20 ye bilmem kaç tansiyon ve bilmiyorum kaç derece ateş ve bilmiyorum kaç boğum şişmiş bademciklerim...hepsi ile yazıyorum. tırnaklarım uzamış.
hasta...en çok kendine uzaktır. ve en çok semvata ve melekut alemine yakındır. nabız takriben 47-48... ilaçlarımın hepsini kullanıyorum artık. doktordan da kaçmıyorum. sersemletiyorlar beni. aklımı kafa tasımdan alıyorlar...hep bir ayin dönüyor. ah 3. selam'ın devridir. dinlerken ritim buluyor kalbim.

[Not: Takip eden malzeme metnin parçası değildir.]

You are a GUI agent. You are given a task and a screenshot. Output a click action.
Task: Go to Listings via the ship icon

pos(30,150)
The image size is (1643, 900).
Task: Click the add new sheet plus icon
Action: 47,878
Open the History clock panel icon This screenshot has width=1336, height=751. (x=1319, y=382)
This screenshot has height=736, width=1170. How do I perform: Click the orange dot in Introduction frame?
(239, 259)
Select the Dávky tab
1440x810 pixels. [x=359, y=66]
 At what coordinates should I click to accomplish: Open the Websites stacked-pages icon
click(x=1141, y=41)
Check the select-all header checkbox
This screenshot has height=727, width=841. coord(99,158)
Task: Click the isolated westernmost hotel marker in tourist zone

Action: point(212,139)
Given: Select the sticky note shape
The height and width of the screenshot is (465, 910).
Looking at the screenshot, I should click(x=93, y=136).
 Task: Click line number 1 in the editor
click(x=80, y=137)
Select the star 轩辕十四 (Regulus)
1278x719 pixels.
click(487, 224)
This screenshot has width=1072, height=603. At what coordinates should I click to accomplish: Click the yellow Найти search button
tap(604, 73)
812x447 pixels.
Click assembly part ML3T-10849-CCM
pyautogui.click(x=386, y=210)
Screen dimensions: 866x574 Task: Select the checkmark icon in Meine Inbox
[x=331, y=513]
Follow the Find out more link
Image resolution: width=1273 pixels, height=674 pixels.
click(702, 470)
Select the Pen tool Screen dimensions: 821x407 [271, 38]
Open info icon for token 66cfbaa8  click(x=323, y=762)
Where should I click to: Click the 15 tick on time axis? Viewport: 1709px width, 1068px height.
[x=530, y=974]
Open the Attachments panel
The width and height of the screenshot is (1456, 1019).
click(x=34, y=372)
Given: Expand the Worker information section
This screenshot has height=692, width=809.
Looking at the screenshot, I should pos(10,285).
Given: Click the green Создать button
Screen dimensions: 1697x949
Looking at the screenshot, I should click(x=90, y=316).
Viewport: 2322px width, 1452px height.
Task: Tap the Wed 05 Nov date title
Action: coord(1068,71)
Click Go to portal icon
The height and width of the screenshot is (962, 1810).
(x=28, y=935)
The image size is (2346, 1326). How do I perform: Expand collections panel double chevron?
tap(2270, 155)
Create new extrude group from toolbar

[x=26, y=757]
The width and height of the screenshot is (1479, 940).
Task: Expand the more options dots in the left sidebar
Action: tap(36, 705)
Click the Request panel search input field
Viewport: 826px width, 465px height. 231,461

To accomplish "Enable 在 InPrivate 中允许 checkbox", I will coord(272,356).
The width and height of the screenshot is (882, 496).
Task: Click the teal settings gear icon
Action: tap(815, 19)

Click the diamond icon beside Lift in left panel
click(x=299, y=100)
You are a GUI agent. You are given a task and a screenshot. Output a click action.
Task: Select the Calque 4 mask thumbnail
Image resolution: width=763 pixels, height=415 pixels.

hasta adam gündüz hasta olmamalıdır. tebessüm etmeli, pehrizini bozan tuz, ekmek, şeker, kahve tüketmelidir.. herkes onu ne zinde ne coşkulu bulmalıdır. kızlardan ve erkeklerden hayranları da olacaktır. lakin hiç birine aşık değildir/ olamayacaktır.. bu ne kesin bir yargıdır.

kudüm ve ney...selam-ı salis...

suya yabancı uykuya yakınım.
hayaller görüyorum gece
geri alıyor tüm işgal edilmiş coğrafyalarımı
babam beni hala seviyor...
tebessüm edip zem-zem sunuyor 
annem kaçıyor
...
başım ağrıyor. daha fazla yazmıyor parmaklarım. özür dilerim okuyucu tüm saçmalıklarım için.
özür dilerim anne seni bu kadar sevmediğim için
ve teşekkür ederim her kapı açılışta seni aradığı için
gözlerim.
lakin
yeter...
kadın
kadın
kadın
ne sıkıntıdır
ne derttir
tıpkı para gibi...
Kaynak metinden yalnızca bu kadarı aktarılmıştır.